Morgan Park Academy -- first called Mt. Vernon Military and Classical Academy -- was founded on a ridge above "Horse Thief Hollow" during Ulysses S. Grant's second term as president, just in time for the "Panic of 1873." It survived that economic dislocation -- and a few others in its venerable history -- and has endured and flourished as an independent school for well over a century.
It became Morgan Park Military Academy in 1877, with the Civil War still a vivid memory and while the U.S. military operations were primarily concerned with the resistance of Geronimo and other Native American leaders in the West.
Tuition, in the 1870s, was $400 and included "board washing (twelve pieces a week), [and] mending of under garments." Uniforms added another $64.50 to the bill.
It was, from its inception, a proprietary school, with the land and buildings owned by the headmaster, and intended to operate for the profit of the owner.
For a brief period (1890-1892), it was incorporated by the state under the name of the Illinois Military Academy. Operating simultaneously and in near proximity during those years was the "Owen Academy," an informal school using buildings of the Baptist Theological Seminary to prepare students for entrance in advance of the anticipated opening of the new University of Chicago.
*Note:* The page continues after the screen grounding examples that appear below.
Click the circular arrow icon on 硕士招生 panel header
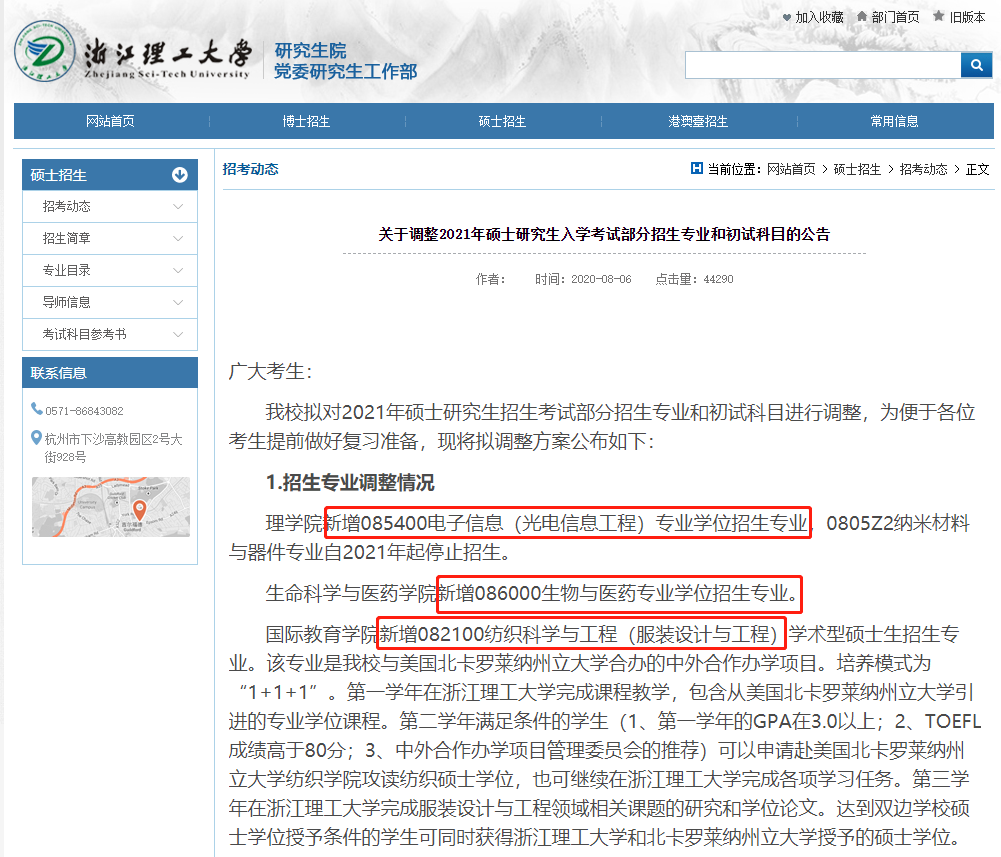This screenshot has width=1001, height=857. pos(179,174)
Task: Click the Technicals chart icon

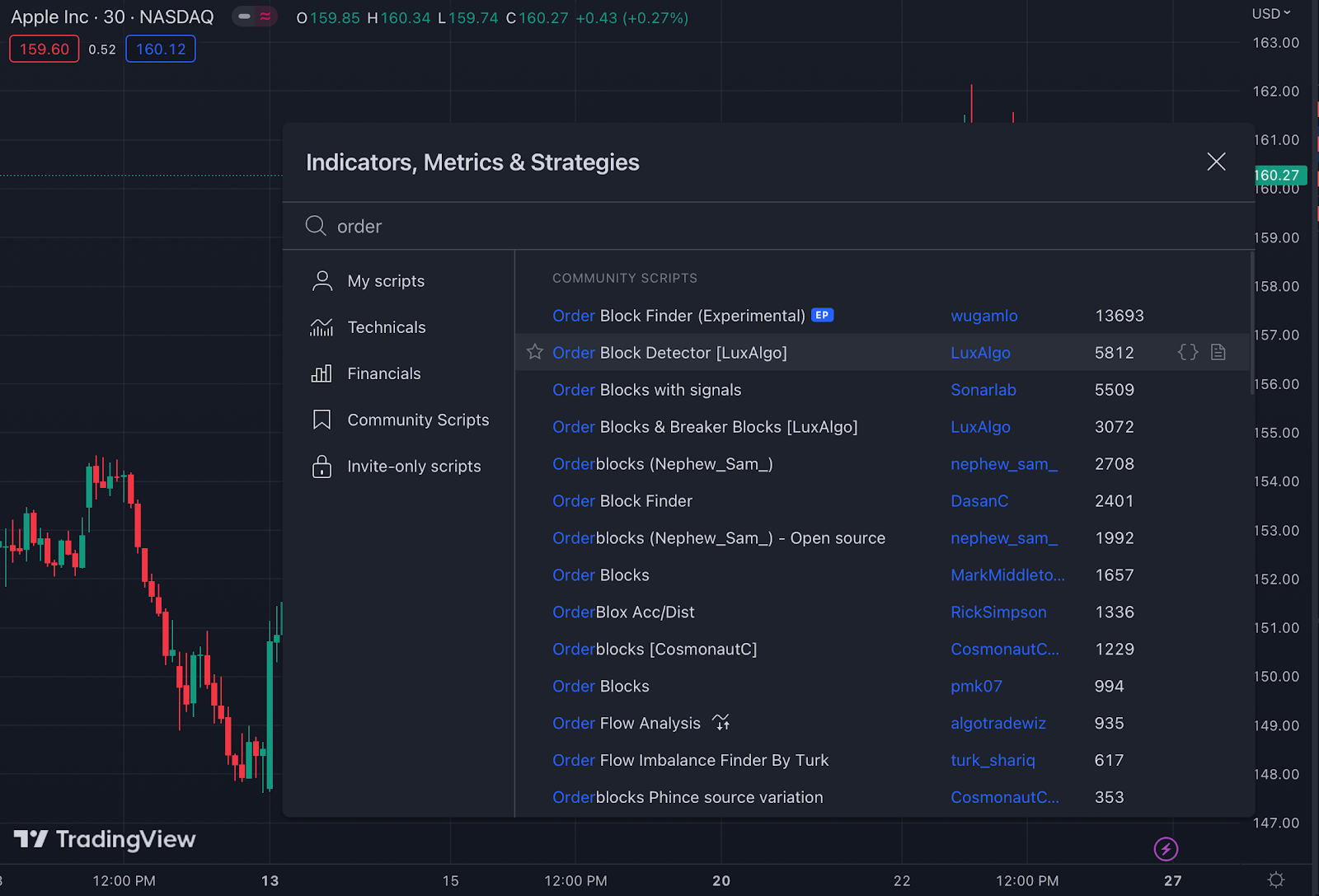Action: tap(321, 326)
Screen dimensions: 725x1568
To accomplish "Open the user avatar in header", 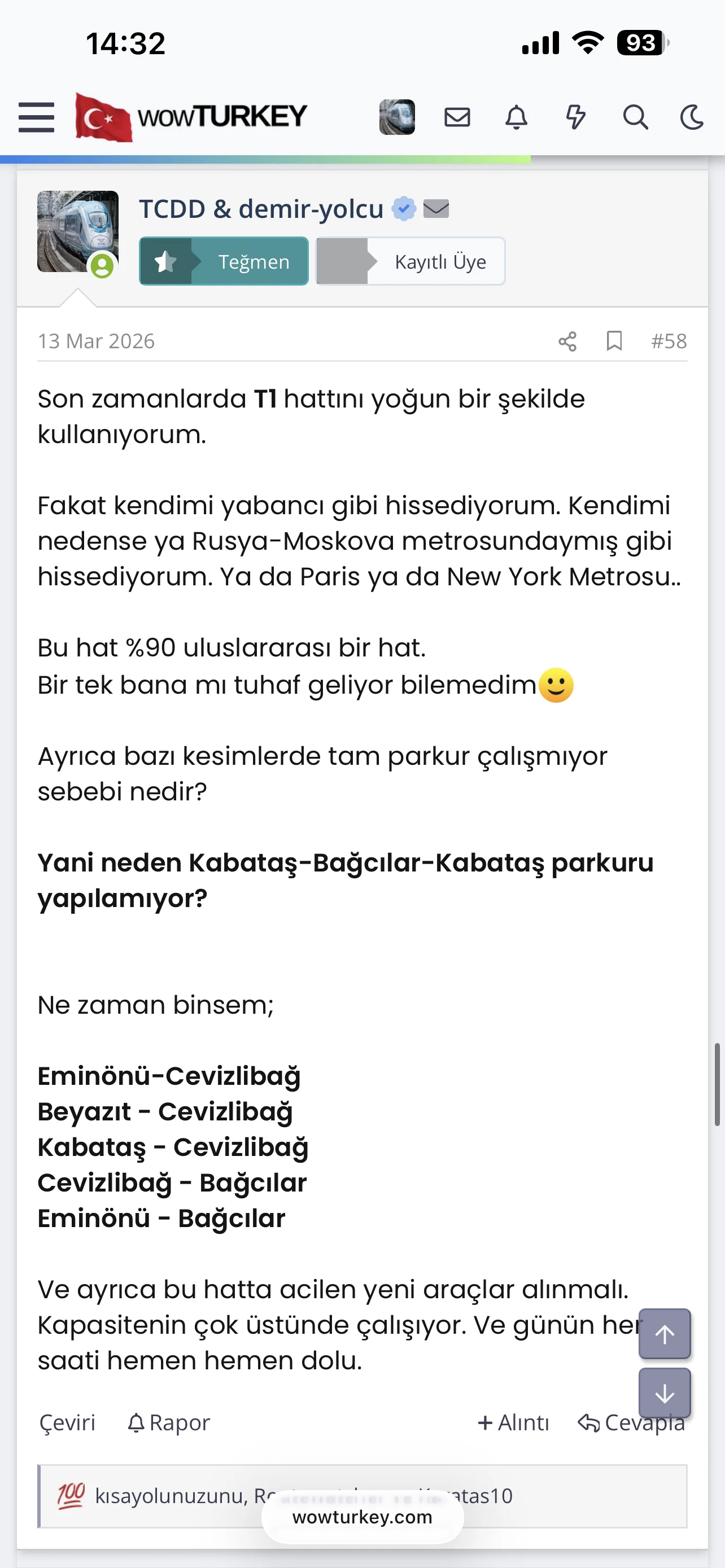I will coord(397,117).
When William Rainey Harper became the founding president of the University of Chicago in 1892, the Academy became the non-sectarian, integrated and co-ed (quite unusual for that time, although the experiment did not survive the decade) preparatory school for the university. It was located in suburban Morgan Park, on land purchased in part from the Illinois Military Academy, and was given a new name: Morgan Park Academy of the University of Chicago.
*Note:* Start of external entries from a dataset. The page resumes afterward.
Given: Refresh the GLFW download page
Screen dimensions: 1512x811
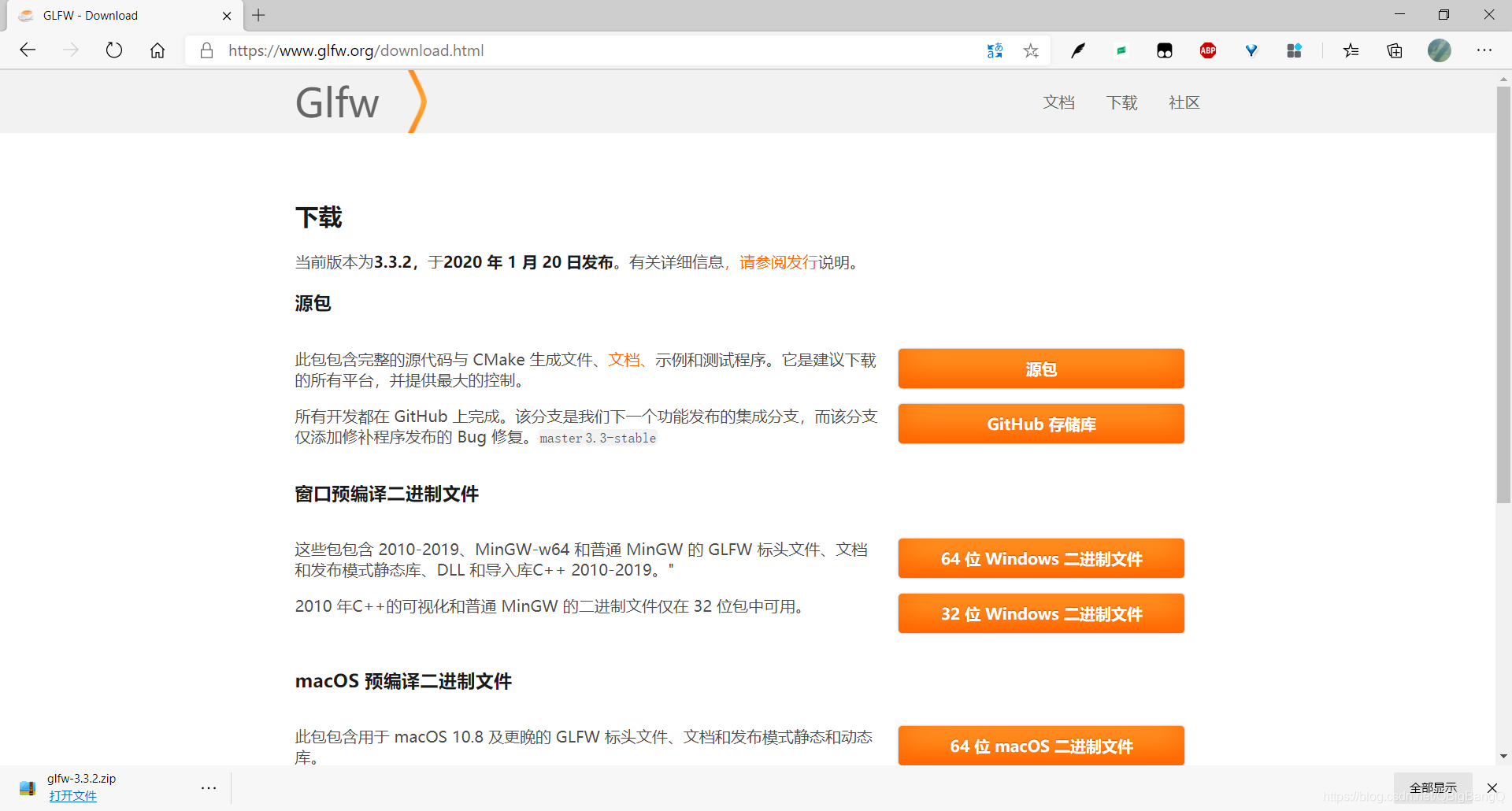Looking at the screenshot, I should coord(114,50).
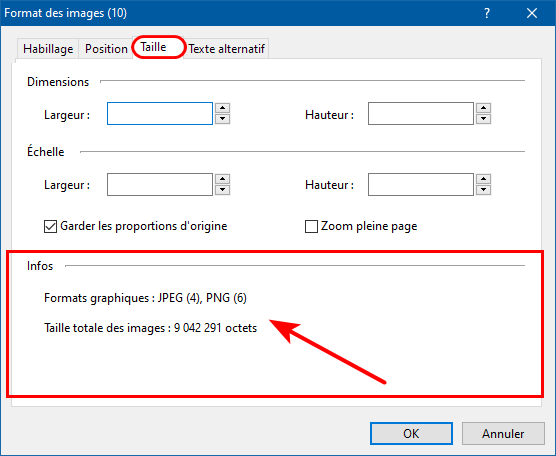Increase Échelle Hauteur with up arrow
This screenshot has width=556, height=456.
(x=483, y=179)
Harper's teachers at the Academy held university rank and one of them, Amos Alonzo Stagg, coached football for a time at both institutions. Two of the Academy's alumni --Jesse Harper [1902], at Notre Dame, and Wallace Wade [1913], at Alabama and Duke, became coaches who were later elected to the College Football Hall of Fame. The Academy was also a participant in the first high school basketball game played in Illinois -- in 1893, just one season after James Naismith invented the game in faraway Massachusetts. It was Amos Alonzo Stagg, who had worked with James A. Naismith at the YMCA Training College in Springfield, Massachusetts, who brought basketball to Chicago.
After William Rainey Harper's death in 1906, the University of Chicago discontinued its relationship with the Academy, and the school once again became a boys' military boarding school.
Part of Harper's legacy, which continues to the present day, is a tradition of high standards, exemplary teaching, and a remarkable loyalty to the school on the part of faculty, administration, staff, alumni, and students. Just consider the tenures at the Academy of Harry D. Abells (1898-1945), Haydn Jones (1899-1946), Francis Gray (1917-1960) and David A. Jones (1957-1998), among others. Note, too, how many alumni have sent their own children to the Academy.
The Academy survived the Great Depression thanks, in part, to two bold moves by Superintendent Harry D. Abells. While other schools were going under right and left, Abells expanded to bring in revenue by starting a junior college (1933) and offering summer school courses -- even to girls -- from public and parochial schools. Perhaps the most difficult decade in the school's history was 1958-1967, after the reluctant decision to de-militarize. Girls were admitted for the first time in the 20th century in 1959, boarding was gradually phased out, and the school became integrated. With a 99.9% The school continues to stand out as a top academic institution.